Introducing Regression Models

Last updated on 2024-03-12 | Edit this page

Overview

Questions

  • What is a Regression Model?

Objectives

  • Explain what a Regression Model is.
  • Recognize a Simple Linear Regression Model.
  • Understand its usages and interpret it in real life context.

What is a “Regression”?


Regression analysis is a core concept in machine learning, specifically supervised learning where our dataset has both input features and output labels. The goal is to determine a relationship amongst variables by analyzing how one affects the others.

The example that we’ll work with in this lesson is related to movies. Imagine if you are a producer who wants to know the success of a movie before it is released. You have a dataset of around 5000 films, containing information on their ratings, popularity, etc… How can we predict the revenue based on the ratings or popularity of a certain film?

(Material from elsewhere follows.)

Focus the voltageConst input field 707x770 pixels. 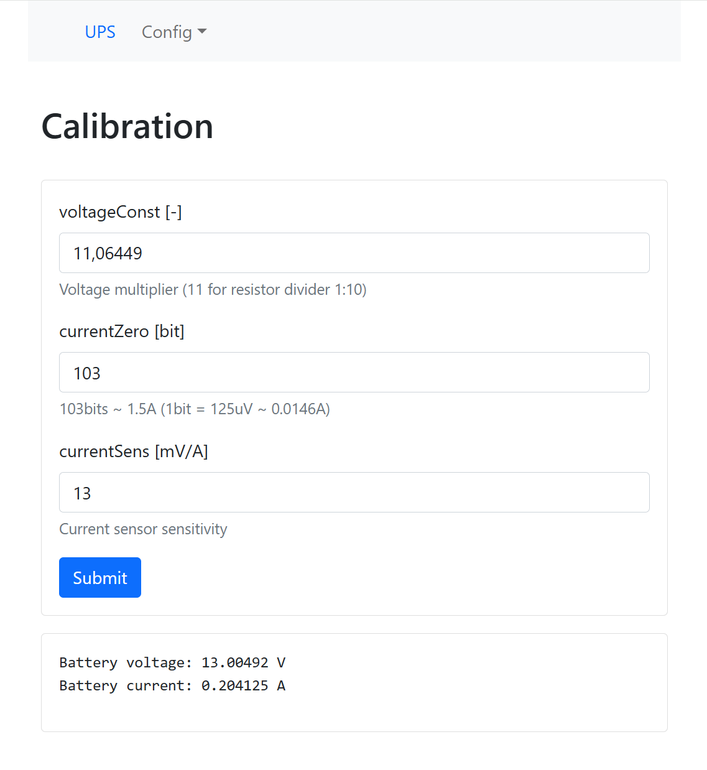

Understanding regression models may allow you to answer such questions.

Key Points

Definition: Regression models are mathematical methods that predicts a continuous outcome (usually called y) based on the value of one or more predictor variables (x).

Motivation: Determine the nature of the relationship between the two numerical variables and quantify it

What is an SLR?


The most basic regression model and well-known algorithm is the Simple Linear Regression Model (SLR), which we will focus on in this introductory modual.

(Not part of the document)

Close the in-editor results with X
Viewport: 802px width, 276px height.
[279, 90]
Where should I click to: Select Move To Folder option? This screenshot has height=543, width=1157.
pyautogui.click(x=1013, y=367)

A linear regression line has an equation of the form \(Y = \beta_1x + \beta_0 + \epsilon\)

\(\beta_1\): slope of line

\(\beta_0\): intercept

\(X\): explanatory variable

\(Y\): dependent variable

\(\epsilon\): difference between our predicted value from the regression line and the actual value

SLR in Action?

Think about a problem in your academic field or everyday life where an SLR model could help you solve?

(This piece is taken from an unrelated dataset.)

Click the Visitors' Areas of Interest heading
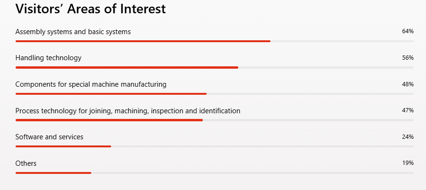This screenshot has height=190, width=426. [x=90, y=9]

  • Predict film revenue based on their ratings
  • Predict wine price by its date

How does it apply to a real life scenario?

Now that you know about the components of a simple linear regression model, take some time to think about how it may apply to our movies dataset.

Challenge

Consider 1) ratings and 2) revenues related to movies. How might these two variables fit into an SLR?

Ratings might be seen as \(X\), our explanatory variable, and revenue as \(Y\), the dependent variable. We could construct a linear relationships where ratings are used to predict revenue in the form of \(\hat{Revenue} = \beta_1 ratings + \beta_0 + \epsilon\).

Summary


Key Points

In this episode, we learned what a regression Model, and now can identify a Simple Linear Regression Model in context. In future episodes, we will examine how to actually construct the relationships, by finding \(\beta_1\), \(\beta_0\).